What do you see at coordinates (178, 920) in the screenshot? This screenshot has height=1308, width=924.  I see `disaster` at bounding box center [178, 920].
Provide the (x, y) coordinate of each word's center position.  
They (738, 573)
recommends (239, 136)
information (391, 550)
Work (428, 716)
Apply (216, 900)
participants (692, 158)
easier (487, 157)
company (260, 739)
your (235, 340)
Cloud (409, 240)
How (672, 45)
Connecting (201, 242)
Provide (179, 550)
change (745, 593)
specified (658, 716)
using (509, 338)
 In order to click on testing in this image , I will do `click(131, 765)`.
+++
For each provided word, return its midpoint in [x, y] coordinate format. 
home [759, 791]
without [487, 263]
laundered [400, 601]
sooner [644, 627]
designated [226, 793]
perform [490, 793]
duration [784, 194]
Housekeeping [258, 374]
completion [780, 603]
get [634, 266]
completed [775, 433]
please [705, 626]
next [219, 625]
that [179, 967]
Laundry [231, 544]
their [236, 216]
+++
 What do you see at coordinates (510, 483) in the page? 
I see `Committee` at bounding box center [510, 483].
+++
■ **Written instruction**:
Format the material as a JSON list of strings, starting at the line containing "What do you see at coordinates (178, 920)" and ending at the line containing "In order to", with one string per line and blank lines omitted.

■ **Solution**:
[
  "What do you see at coordinates (178, 920) in the screenshot? This screenshot has height=1308, width=924.  I see `disaster` at bounding box center [178, 920].",
  "Provide the (x, y) coordinate of each word's center position.  ",
  "They (738, 573)",
  "recommends (239, 136)",
  "information (391, 550)",
  "Work (428, 716)",
  "Apply (216, 900)",
  "participants (692, 158)",
  "easier (487, 157)",
  "company (260, 739)",
  "your (235, 340)",
  "Cloud (409, 240)",
  "How (672, 45)",
  "Connecting (201, 242)",
  "Provide (179, 550)",
  "change (745, 593)",
  "specified (658, 716)",
  "using (509, 338)",
  " In order to click on testing in this image , I will do `click(131, 765)`."
]